Ask HN: Coming to the USA for a study exchange, where are the tech hubs? - lobe

As the title hints at, I am studying software engineering at UNSW in Sydney. In the 1st semester of 2016 (my final semester) I want to go on exchange to the USA, and use that opportunity to have a fantastic college experience and to meet potential future employers.<p>What would you call the tech hubs of the USA? Silicon Valley is obvious, Seattle also comes to mind, and I have heard that Austin and New York (although is that just due to the size of the city, not density of tech companies) also are &#x27;tech hubs&#x27;. Are there any other areas that I should consider that have a lot of larger companies that would be willing to sponsor the visa for a software engineering grad?<p>So apart from asking where should I go, the other question is &#x27;what are the grad recruitment patterns in the American tech industry?&#x27; Are companies willing to help bring international graduates to them? Am I limited to large companies, or are smaller organisations also in a position to hire overseas applicants? Are there fixed intakes once a year for new grads (common in Australia) or is the door open year round? Thanks, just trying to weigh up my options here
======
chrismcb
If you are working for work after graduation I would consider the school
rather than the location. It is easier for a large company to sponsor a visa
than a small one and a large company will visit all the good schools. Plus if
you network with your fellow students, who knows where they may take you. It
will be easier to network with your fellow students than with people already
in the industry. And attending a good school will go further than being in the
right location.

------
raincom
I am not sure whetehr you qualify for 12 months OPT program (optional
pratcical training).
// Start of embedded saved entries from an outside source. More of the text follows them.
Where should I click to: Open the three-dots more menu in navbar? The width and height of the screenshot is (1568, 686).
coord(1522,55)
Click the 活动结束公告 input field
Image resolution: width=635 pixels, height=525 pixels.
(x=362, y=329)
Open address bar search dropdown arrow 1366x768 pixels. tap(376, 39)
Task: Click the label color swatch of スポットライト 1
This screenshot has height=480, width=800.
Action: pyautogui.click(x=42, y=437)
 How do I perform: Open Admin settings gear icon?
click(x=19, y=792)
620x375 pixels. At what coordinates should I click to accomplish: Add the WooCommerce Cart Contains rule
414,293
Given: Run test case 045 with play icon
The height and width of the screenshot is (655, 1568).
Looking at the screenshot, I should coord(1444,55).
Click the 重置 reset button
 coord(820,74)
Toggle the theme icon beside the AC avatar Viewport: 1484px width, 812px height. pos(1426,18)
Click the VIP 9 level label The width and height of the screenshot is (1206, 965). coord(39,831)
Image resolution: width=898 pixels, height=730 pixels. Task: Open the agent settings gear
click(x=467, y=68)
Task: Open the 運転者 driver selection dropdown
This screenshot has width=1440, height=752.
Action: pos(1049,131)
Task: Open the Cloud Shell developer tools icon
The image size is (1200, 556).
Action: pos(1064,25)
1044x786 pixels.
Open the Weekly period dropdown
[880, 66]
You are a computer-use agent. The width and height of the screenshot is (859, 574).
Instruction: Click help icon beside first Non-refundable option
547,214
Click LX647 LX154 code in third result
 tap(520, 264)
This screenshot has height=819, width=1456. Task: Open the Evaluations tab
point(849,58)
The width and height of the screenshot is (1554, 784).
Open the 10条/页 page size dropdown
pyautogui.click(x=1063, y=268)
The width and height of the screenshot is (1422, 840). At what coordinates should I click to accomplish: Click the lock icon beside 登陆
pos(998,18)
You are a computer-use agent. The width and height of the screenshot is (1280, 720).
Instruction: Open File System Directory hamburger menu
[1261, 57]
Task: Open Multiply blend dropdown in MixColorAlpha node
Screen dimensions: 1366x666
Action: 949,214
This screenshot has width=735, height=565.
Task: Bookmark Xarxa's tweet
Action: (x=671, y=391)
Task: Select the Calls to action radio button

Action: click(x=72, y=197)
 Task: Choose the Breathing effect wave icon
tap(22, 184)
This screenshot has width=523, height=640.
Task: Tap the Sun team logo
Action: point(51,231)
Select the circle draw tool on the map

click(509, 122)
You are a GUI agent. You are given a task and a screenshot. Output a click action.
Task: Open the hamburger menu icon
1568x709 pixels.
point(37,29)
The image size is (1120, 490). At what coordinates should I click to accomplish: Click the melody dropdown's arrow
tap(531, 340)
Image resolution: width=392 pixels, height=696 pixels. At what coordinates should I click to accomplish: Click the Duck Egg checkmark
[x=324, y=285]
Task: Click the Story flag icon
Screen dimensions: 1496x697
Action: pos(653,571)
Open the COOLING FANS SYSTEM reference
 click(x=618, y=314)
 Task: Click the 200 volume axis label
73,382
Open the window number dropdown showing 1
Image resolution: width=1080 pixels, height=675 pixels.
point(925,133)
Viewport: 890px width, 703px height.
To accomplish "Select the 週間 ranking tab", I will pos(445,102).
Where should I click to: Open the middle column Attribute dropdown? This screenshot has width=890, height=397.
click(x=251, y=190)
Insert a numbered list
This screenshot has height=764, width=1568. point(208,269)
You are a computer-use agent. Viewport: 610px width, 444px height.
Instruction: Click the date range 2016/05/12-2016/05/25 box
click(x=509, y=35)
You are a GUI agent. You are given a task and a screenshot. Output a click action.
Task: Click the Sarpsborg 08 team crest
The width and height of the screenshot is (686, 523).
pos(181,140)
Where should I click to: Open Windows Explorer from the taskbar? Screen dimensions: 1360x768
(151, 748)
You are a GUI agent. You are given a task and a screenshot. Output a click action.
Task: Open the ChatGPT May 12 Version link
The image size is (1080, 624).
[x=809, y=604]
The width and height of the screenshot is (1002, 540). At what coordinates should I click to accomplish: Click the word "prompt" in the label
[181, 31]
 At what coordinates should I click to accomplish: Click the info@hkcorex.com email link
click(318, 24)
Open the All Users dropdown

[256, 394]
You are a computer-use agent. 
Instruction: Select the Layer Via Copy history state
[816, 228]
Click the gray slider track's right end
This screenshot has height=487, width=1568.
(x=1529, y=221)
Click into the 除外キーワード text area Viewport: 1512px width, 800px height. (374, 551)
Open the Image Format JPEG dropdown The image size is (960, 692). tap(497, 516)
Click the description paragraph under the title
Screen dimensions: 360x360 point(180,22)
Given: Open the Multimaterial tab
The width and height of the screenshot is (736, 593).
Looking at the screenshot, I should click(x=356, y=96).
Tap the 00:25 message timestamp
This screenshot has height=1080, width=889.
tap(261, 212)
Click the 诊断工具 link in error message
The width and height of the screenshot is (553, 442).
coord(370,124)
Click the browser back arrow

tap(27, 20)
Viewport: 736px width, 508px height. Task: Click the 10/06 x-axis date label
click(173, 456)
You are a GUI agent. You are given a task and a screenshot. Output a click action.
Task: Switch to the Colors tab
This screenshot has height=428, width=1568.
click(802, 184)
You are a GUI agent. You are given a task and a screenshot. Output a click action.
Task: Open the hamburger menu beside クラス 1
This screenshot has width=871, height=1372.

This OPT program helps you get the employment
authorization document for 12 months, which can be extended for another 17
months (so-called STEM extenstion).

First, you need to worry about the authorization to work. If you get such an
authorization, yes, you can find an internship or a job. There is another
authorization document called CPT, curricular pratcical training or something
that is issued by the school itself.

The other visa ya shud look for is E3 visa.

------
company
University of Texas has an exchange partnership with UNSW I believe. Austin is
a great tech city and also just an awesome place to enjoy life as a college
student.

------
32faction
There have been a lot of companies opening up offices in Phoenix, AZ.
Specifically Scottsdale. If I remember correctly Weebly and Yelp have offices
on Scottsdale Rd. Usually Phoenix is known for it's Real Estate investing but
tech companies have been getting more more and more recognition. I think we're
calling it Silicon Desert.

------
mtmail
I was under the impression that with a student visa (is it
[https://en.wikipedia.org/wiki/F_visa](https://en.wikipedia.org/wiki/F_visa)
?) you can't go out and work everywhere. Maybe somebody in this thread can
correct me.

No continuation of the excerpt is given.